Stated exercise
Edit the items below from the line with "Task: Click the" through the end of the items, changing "signature line" to "signature block" and keeping everything else the same. Leave the pictures out of your answer.

Input rows

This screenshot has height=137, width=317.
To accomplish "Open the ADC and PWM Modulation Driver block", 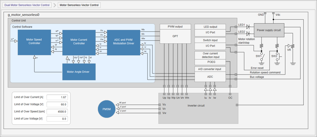I will [x=124, y=42].
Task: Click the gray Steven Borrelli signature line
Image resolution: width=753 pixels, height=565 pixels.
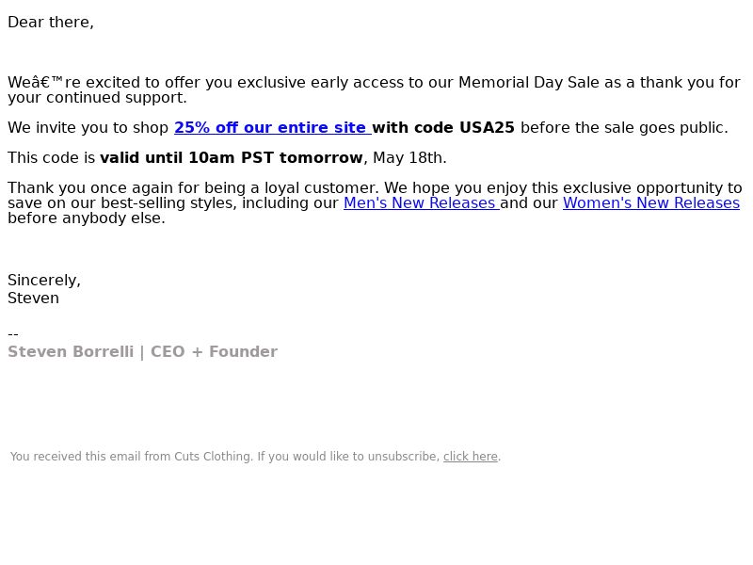Action: pos(143,351)
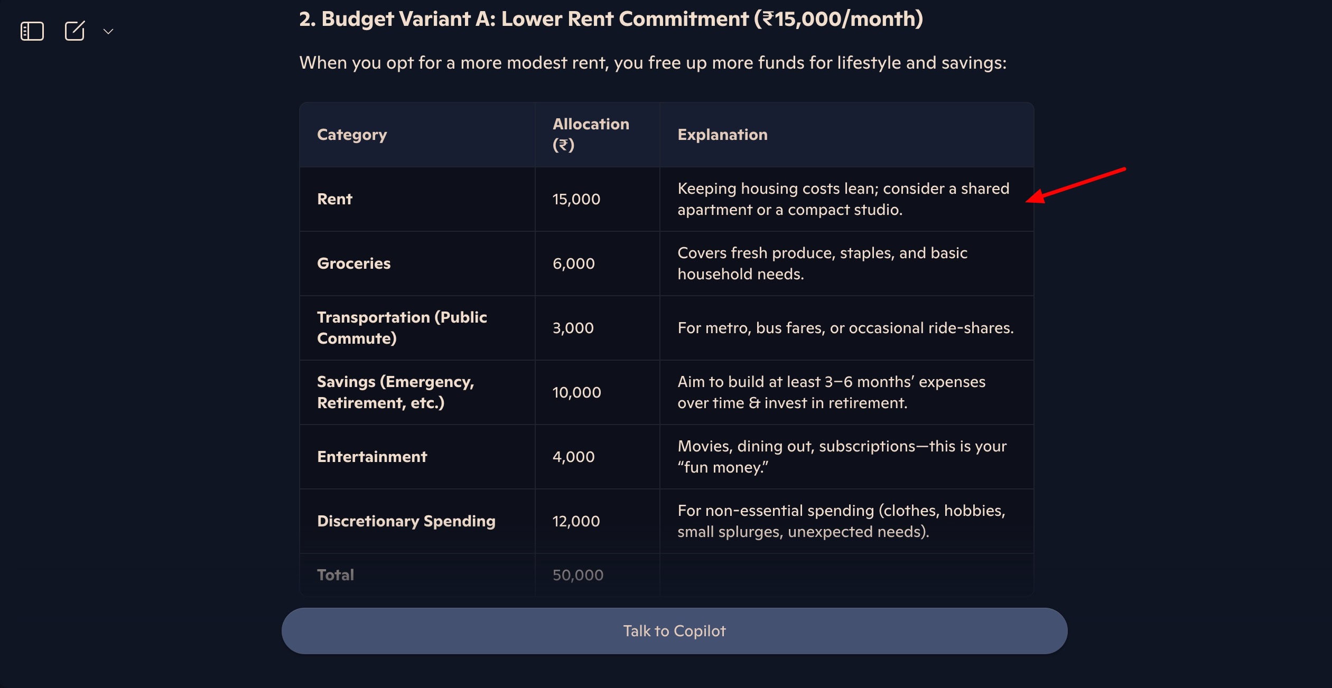1332x688 pixels.
Task: Select the Category column header
Action: pyautogui.click(x=352, y=135)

Exercise solution
Task: Click the gray Steven Borrelli signature block
Image resolution: width=753 pixels, height=565 pixels.
Action: pos(143,351)
1332x688 pixels.
Task: Select the Category column header
Action: pyautogui.click(x=352, y=135)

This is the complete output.